The lawsuits are endless when it comes to downloaded music. It’s become a crime in fact in many countries. So in effect, digital music has in essence, not only caused a lapse in respect for others but has also turned us in to petty criminals. Let’s face it, we load our “Ipods” and Mp4 players with music- skip through it frequently because it’s super easy, with a tiny click of a button you’ve moved on to the next, partial track you’ll listen to.
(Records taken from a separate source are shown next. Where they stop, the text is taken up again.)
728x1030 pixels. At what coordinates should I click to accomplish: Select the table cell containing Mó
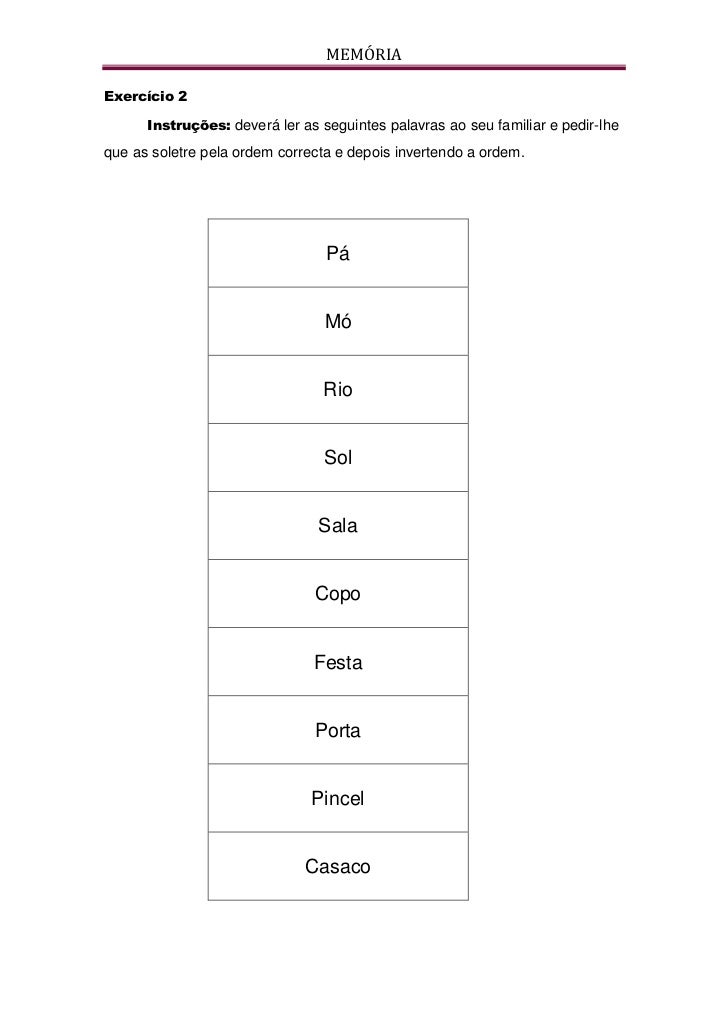tap(338, 321)
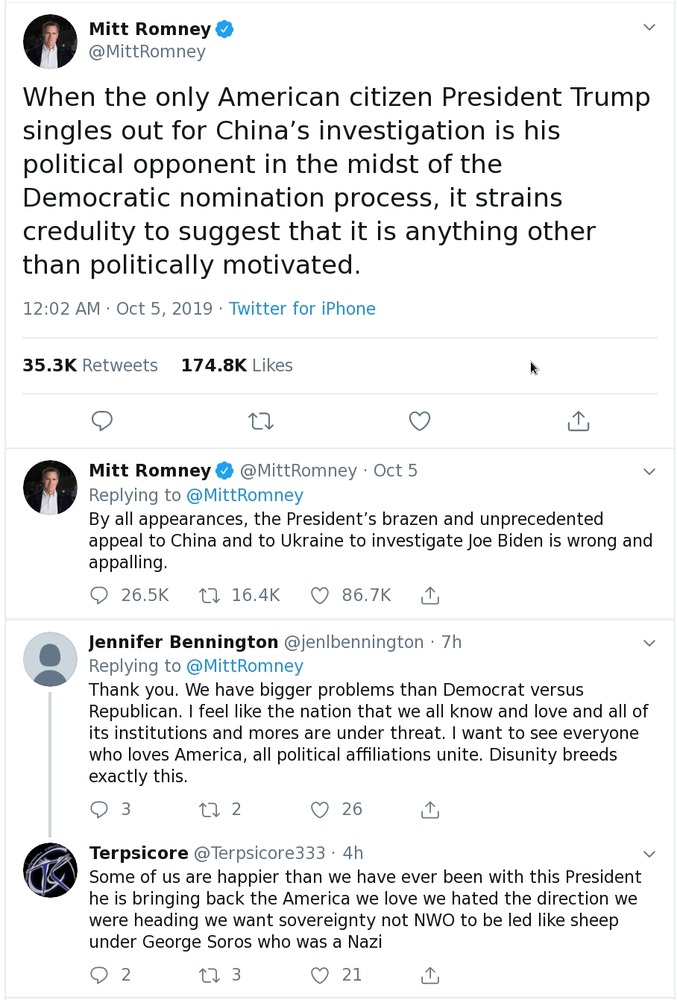The height and width of the screenshot is (1000, 677).
Task: Like the reply with 86.7K likes
Action: coord(320,595)
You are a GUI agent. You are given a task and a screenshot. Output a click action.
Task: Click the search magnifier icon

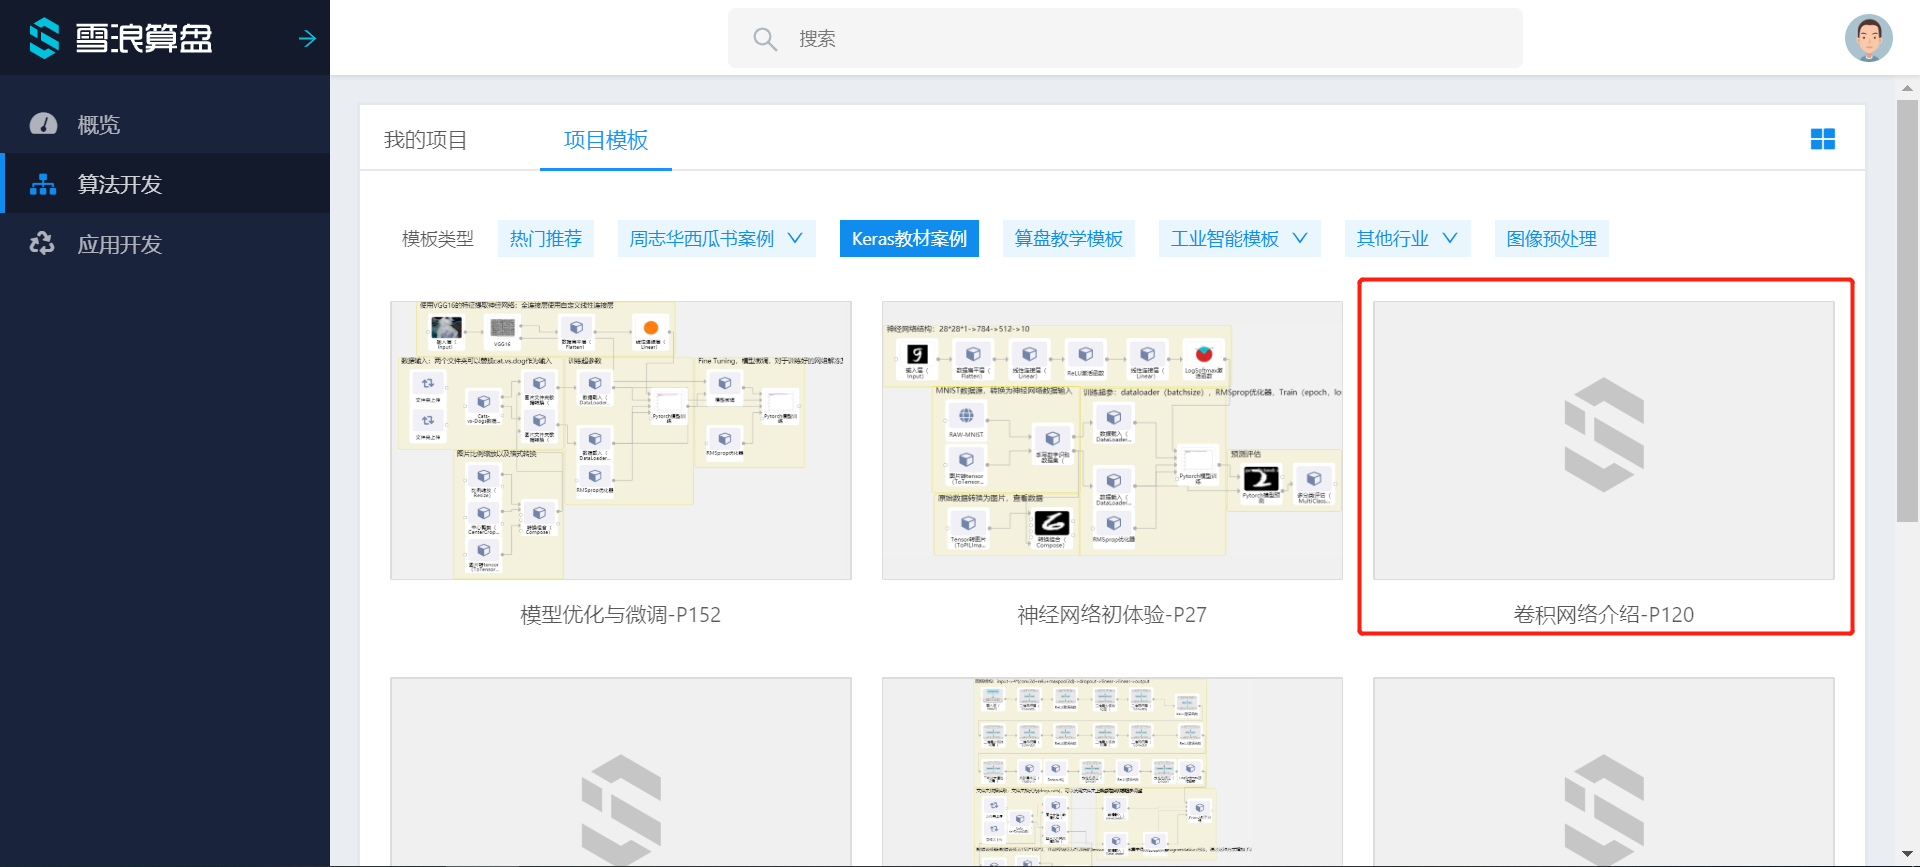pos(765,39)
We skip through our “IPod” lists just like we skip through life. Not really listening, not following through and giving up easy when you can just click and delete a song and replace it with another. Another remixed, sampled, piece of shit that someone through together in their basement while eating hot pockets and playing video games. I challenge you, listen to the White Album by the Beatles or classic Rolling Stones, Johnny Cash, Jim Croche, Springsteen- even Duran Duran or early Madonna. You can hear, the practice that’s gone in to the album, the passion, the creativity then the work of producing and printing and distributing the albums. It was an experience and despite its recent resurgence in Hipster culture, remains to be a dying art. We should preserve the vinyl and respect it as we have with other great contributions of art in our culture. Books, paintings, and vinyl.
Yes, you can still buy turntables, AND yes, artists still put out Vinyl.. Rekindle your love with music today.. Pick up a record!
Live Humbly, Live Graciously, Be Charitable.